**WHAT IS NEEDED**
Reproduce the material word for word, from the line containing "Task: Click the phone/tablet device type icon" through the end of the material, inclusive. Leave out the pictures.

**DATA ROWS**
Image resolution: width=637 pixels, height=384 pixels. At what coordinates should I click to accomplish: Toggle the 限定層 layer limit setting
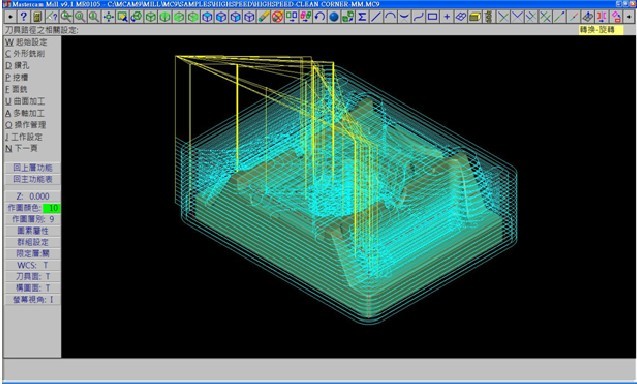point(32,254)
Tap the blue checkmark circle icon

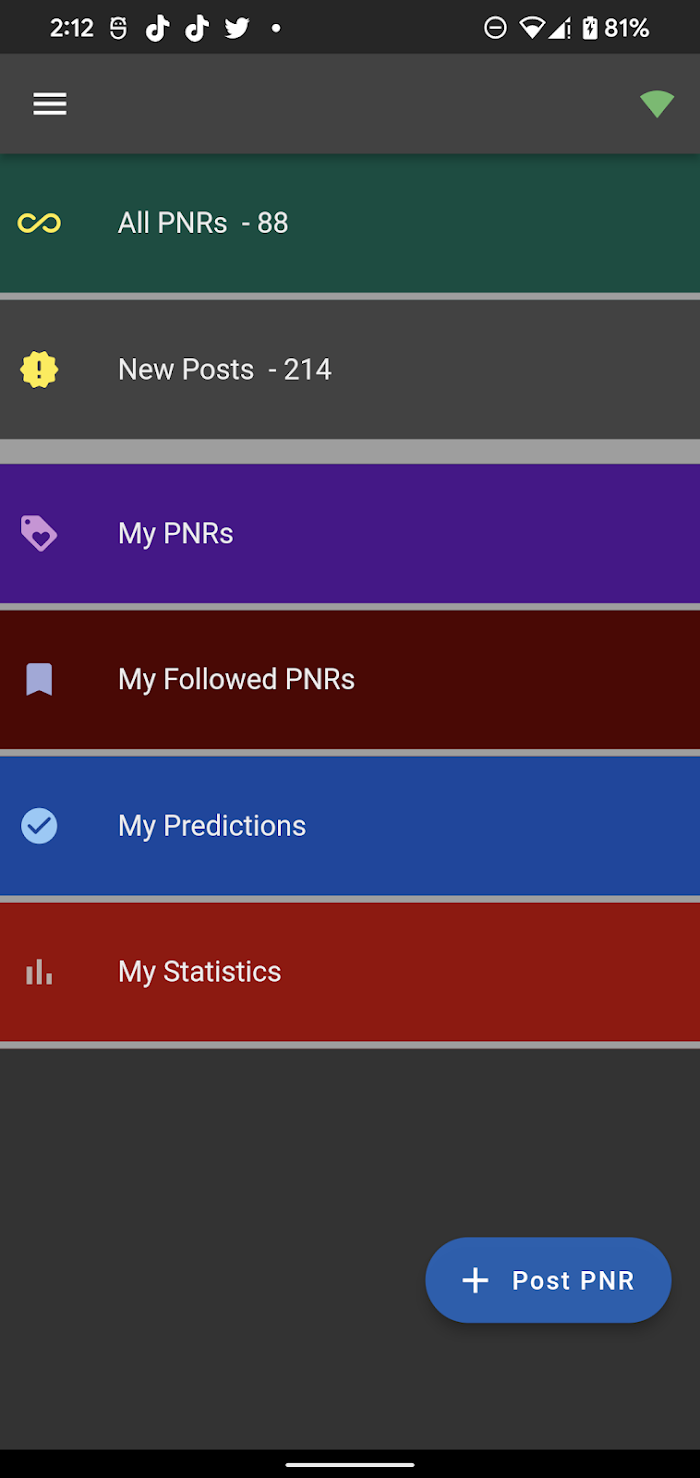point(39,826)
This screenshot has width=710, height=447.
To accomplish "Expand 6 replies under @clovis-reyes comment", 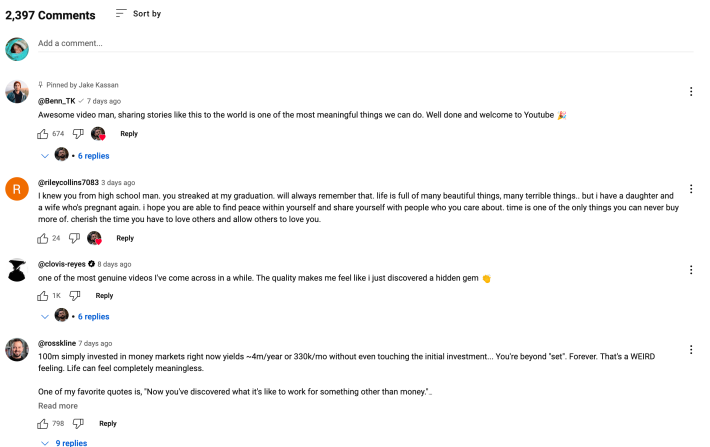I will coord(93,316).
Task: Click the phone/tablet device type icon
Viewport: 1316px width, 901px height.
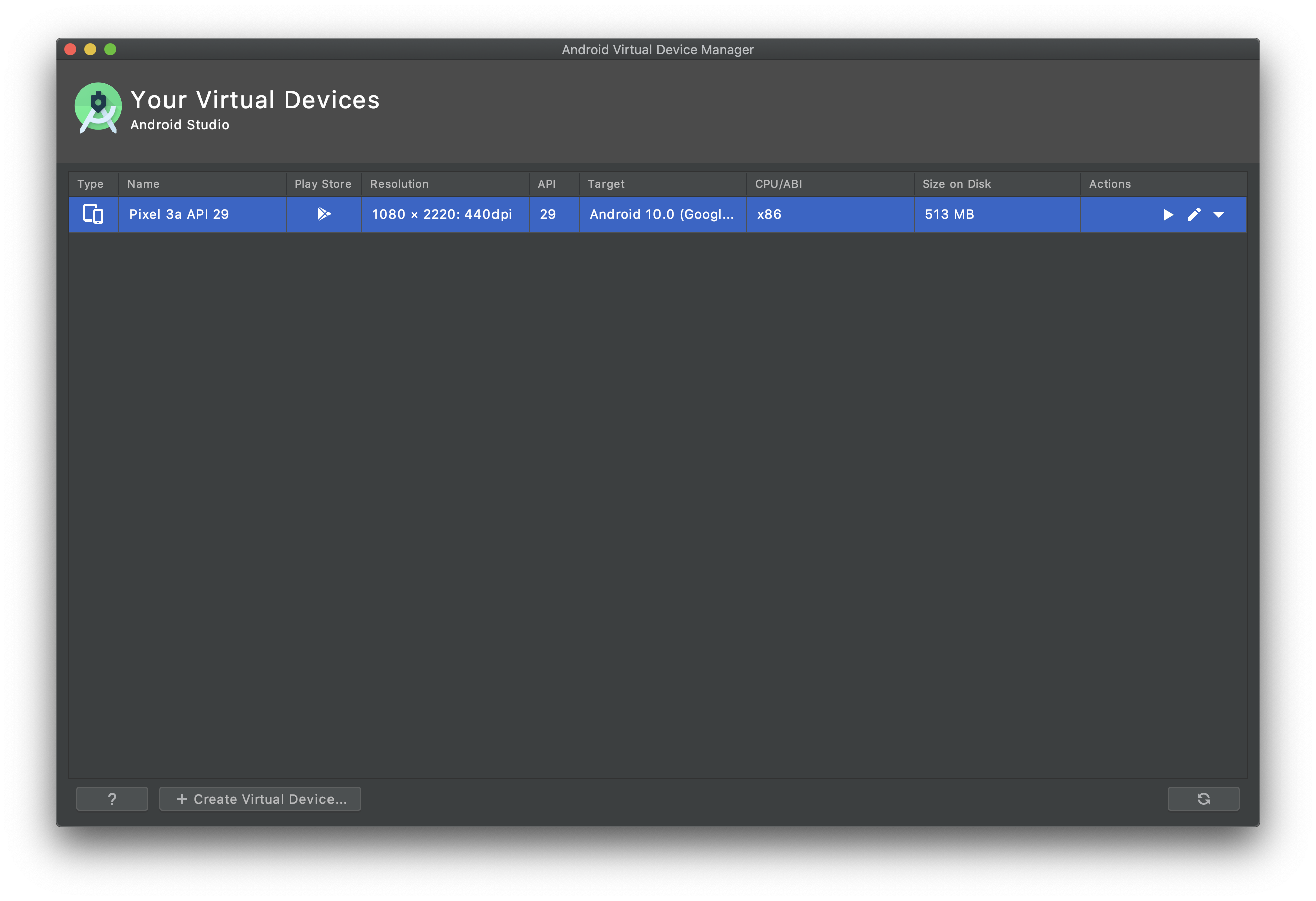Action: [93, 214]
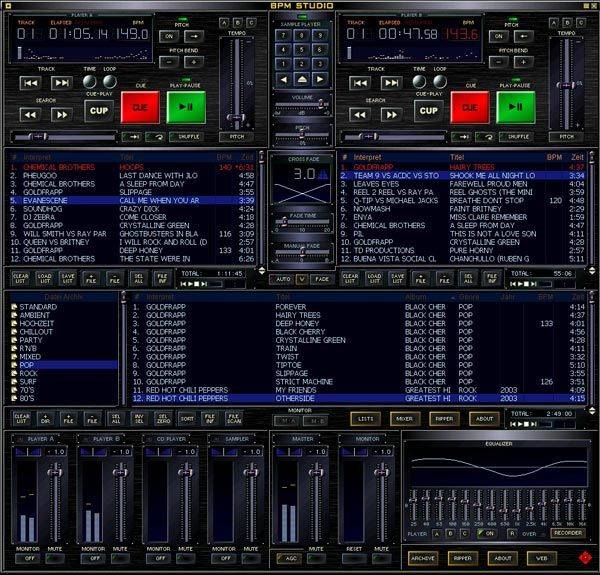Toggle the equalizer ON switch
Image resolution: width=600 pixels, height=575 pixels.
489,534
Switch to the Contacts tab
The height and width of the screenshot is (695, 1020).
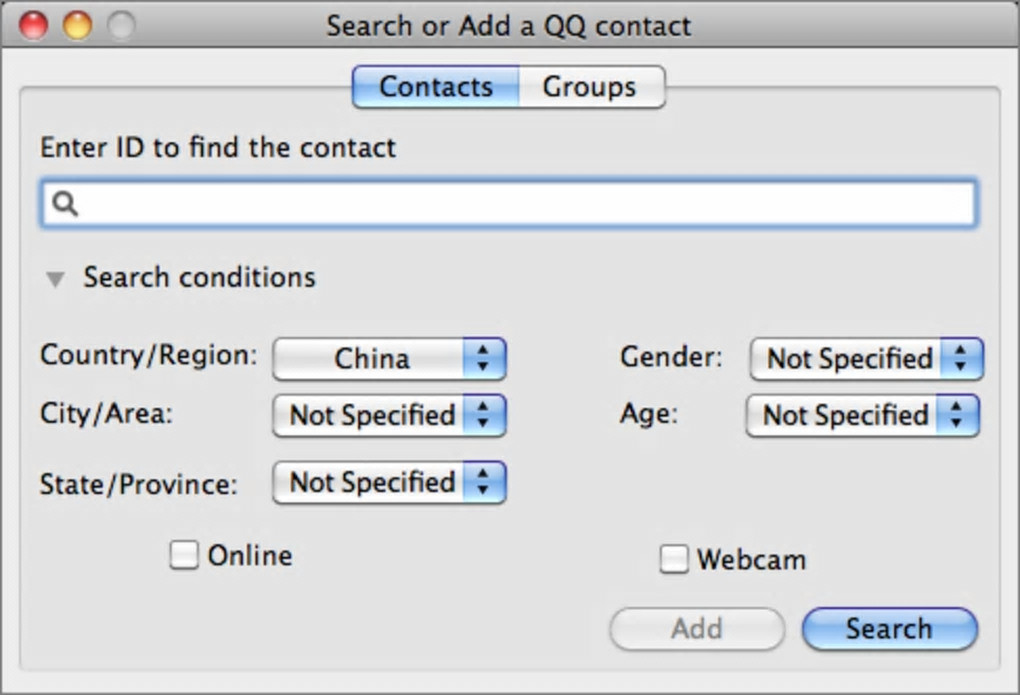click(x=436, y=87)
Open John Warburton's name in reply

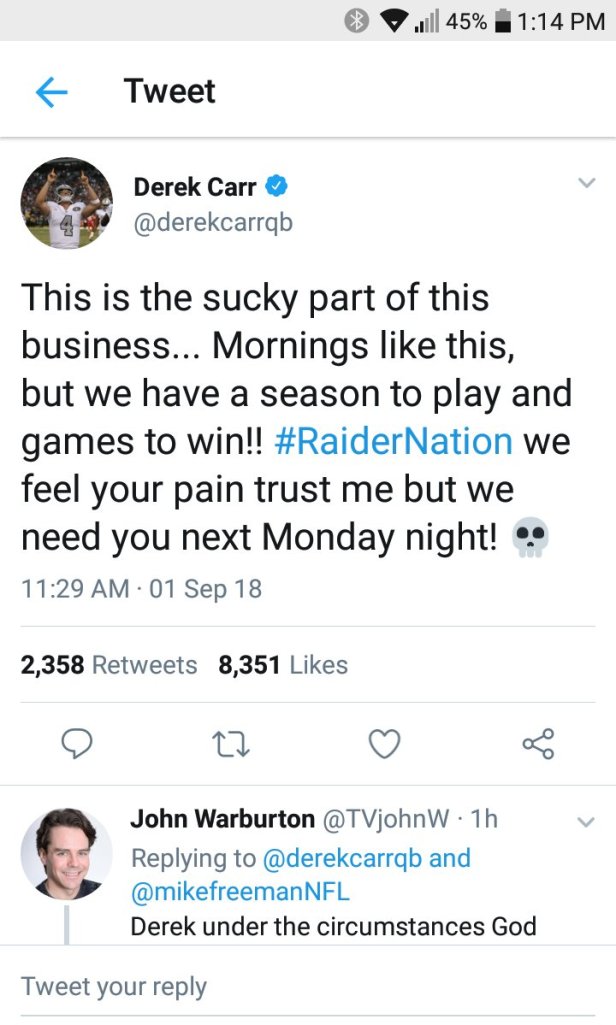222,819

**EXERCISE RESULT**
Task: Click the phone/tablet device type icon
Viewport: 1316px width, 901px height.
Action: [93, 214]
Toggle the equalizer ON switch
Image resolution: width=600 pixels, height=575 pixels.
489,534
Switch to the Contacts tab
The height and width of the screenshot is (695, 1020).
click(x=436, y=87)
Open John Warburton's name in reply

222,819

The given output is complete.